AUTHOR’S NOTEBrighton – first called Brighthelmstone – was ‘discovered’ in 1753 when Dr. Richard Lewis advocated bathing in seawater and drinking it, as a sovereign cure for various ailments. This combined with a spring of chalybeate waters at Hove made Brighton a popular seaside spa.
In 1783 the Prince of Wales came on a visit to his uncle and aunt, the Duke and Duchess of Cumberland. He stayed eleven days, riding with the stag hounds, attending the theatre and a ball at the Assembly Rooms. The next summer the Prince returned as his physicians had advocated sea bathing as a cure for the swollen glands in his neck.
This unsightly affliction led to the extremely high starched neckcloths copied by all the bucks, beaux, and dandies.
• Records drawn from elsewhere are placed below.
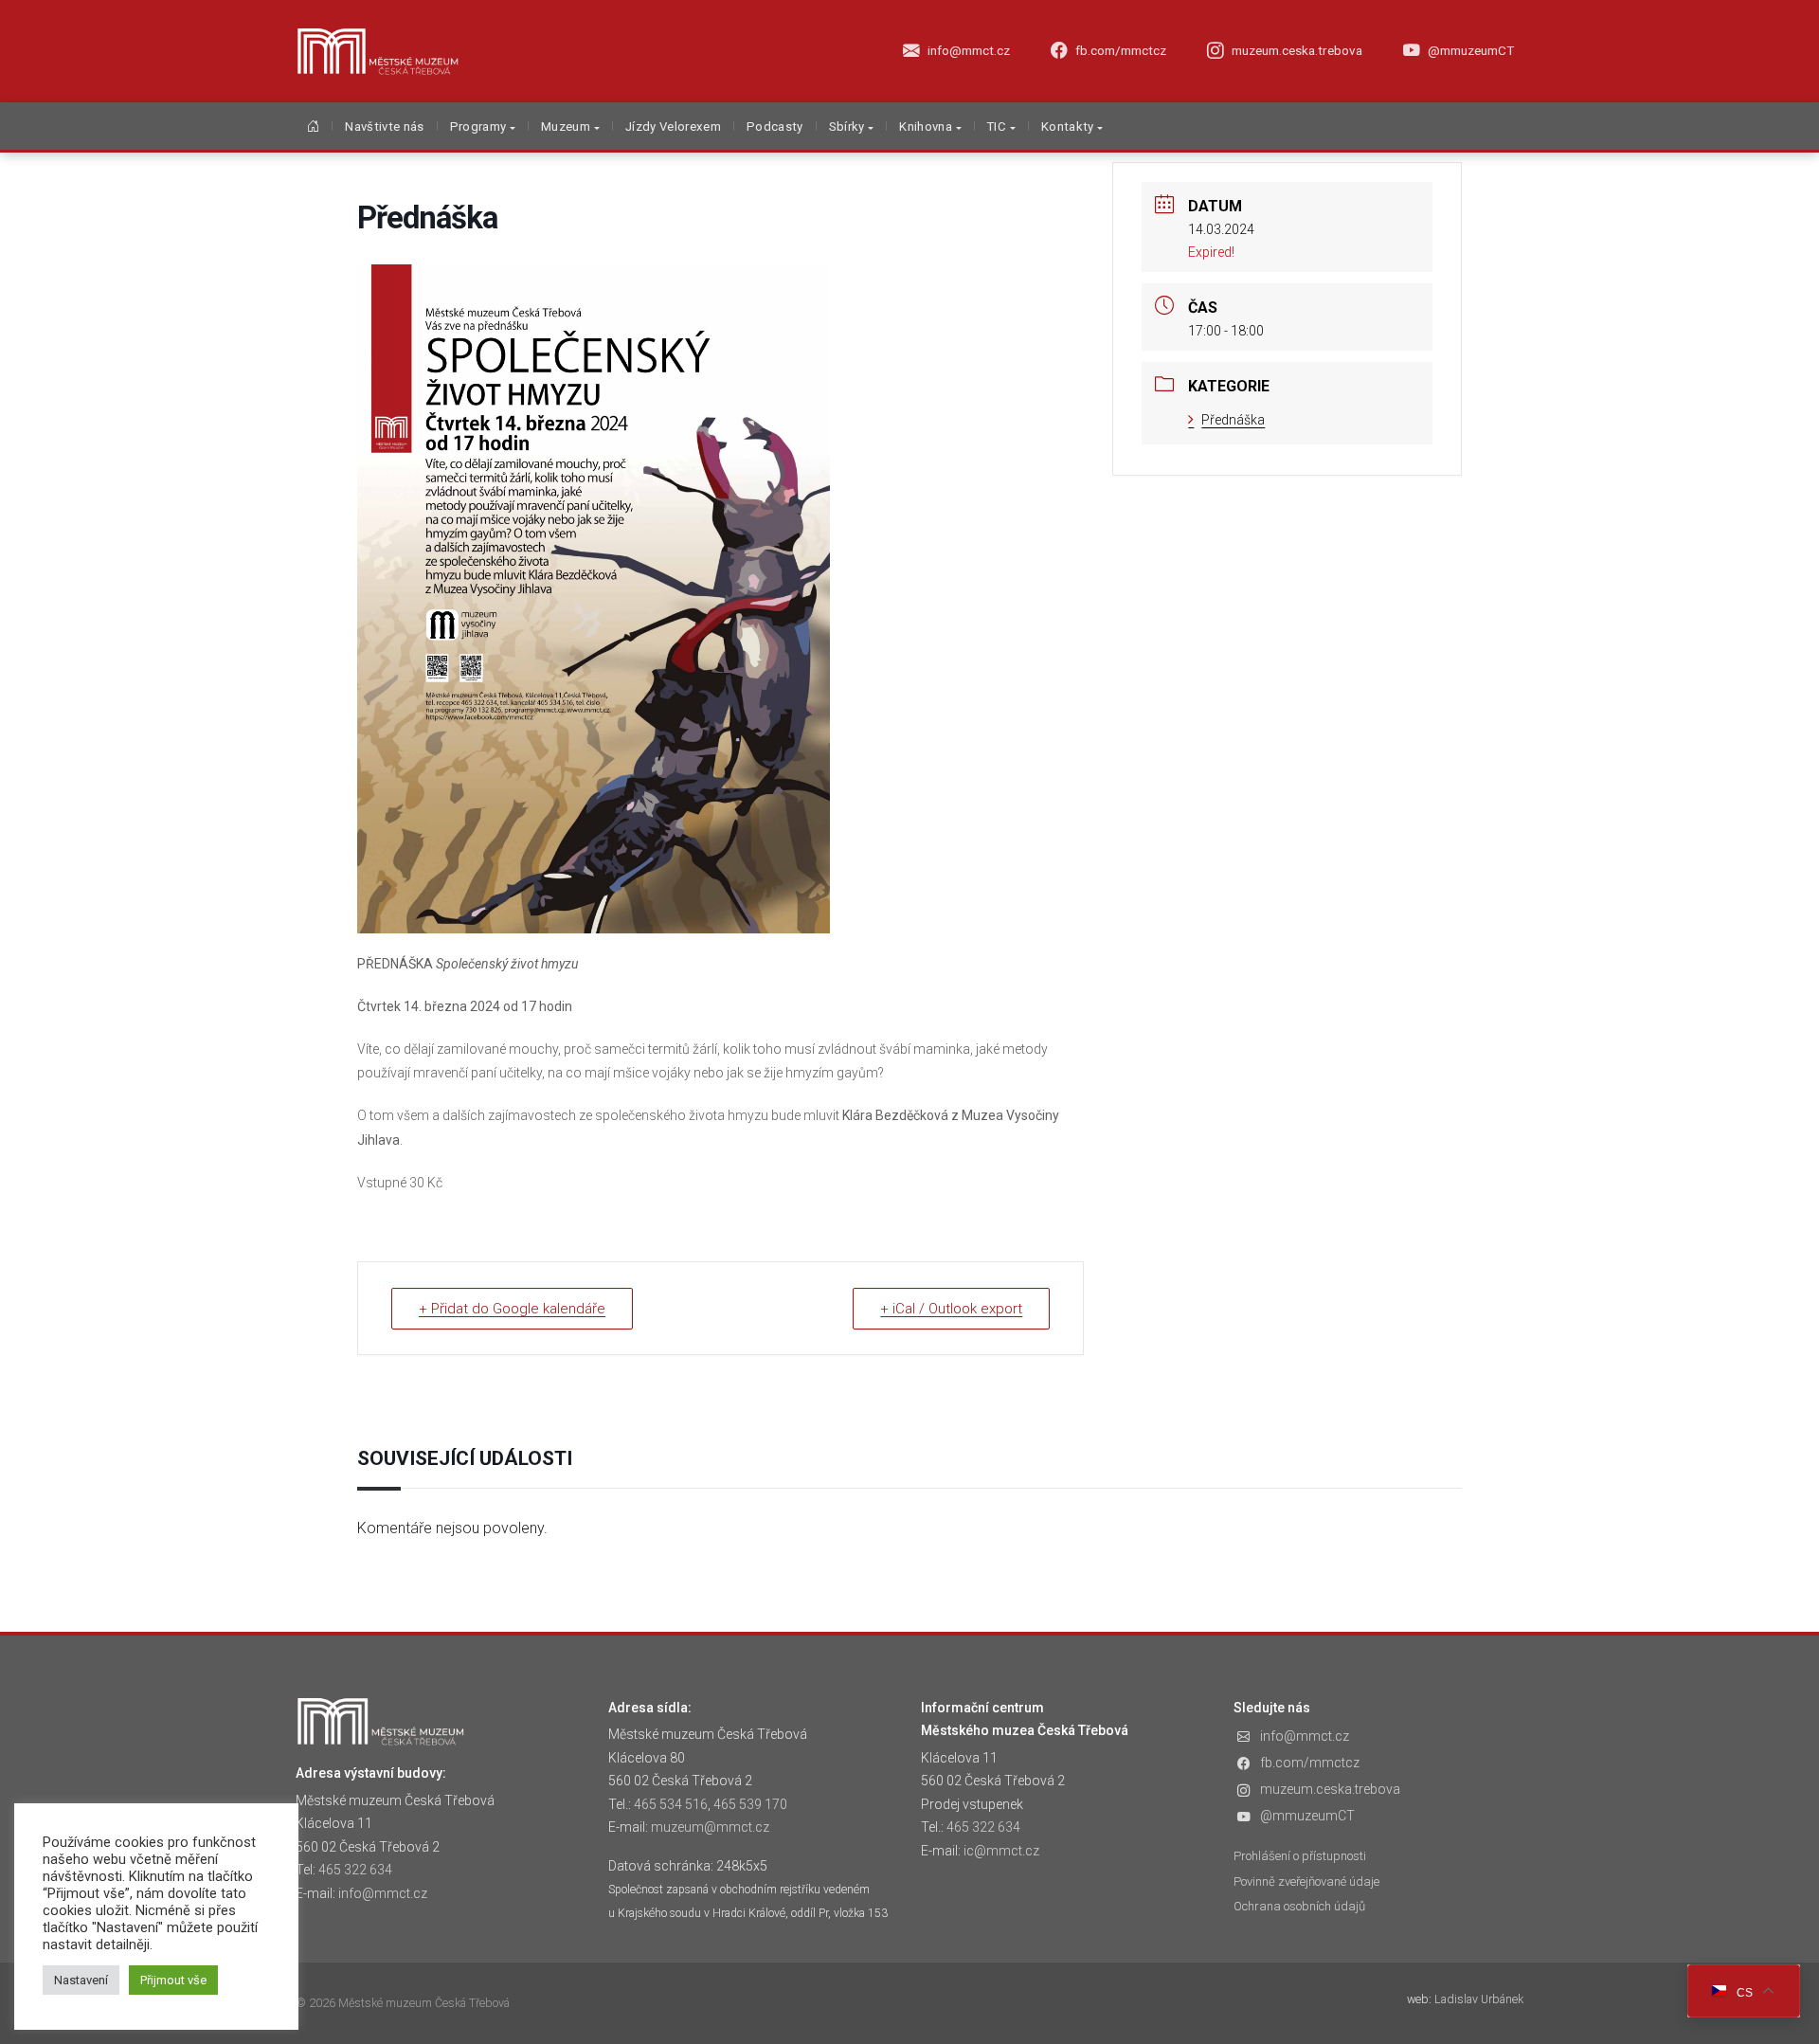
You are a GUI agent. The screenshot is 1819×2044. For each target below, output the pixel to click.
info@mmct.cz (382, 1893)
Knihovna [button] (925, 126)
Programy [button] (478, 126)
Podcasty (775, 126)
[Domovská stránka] (313, 128)
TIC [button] (996, 126)
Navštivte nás (384, 126)
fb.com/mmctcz (1310, 1762)
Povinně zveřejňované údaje (1306, 1881)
In 1786 the Prince had his own house on the East side of the Steine, with Mrs. Fitzherbert in a villa nearby. By 1806, after the Prince’s disastrous marriage, he had built the exotic Marine Pavilion, a riding school, and stables which cost £55,000 and Mrs. Fitzherbert an attractive new house on the Steine.
Under her benign influence this was the happiest time of the Prince’s life. At the Pavilion the food, the music, the conversation were all superlative and despite the ‘vapour baths’, he had put on weight, his grace, but his charm were as captivating as ever.
Many émigrés landed on Brighton beach during the reign of terror in France and when war broke out in 1793 which was to continue for more than twenty years, they still contrived in one way or another to cross the Channel.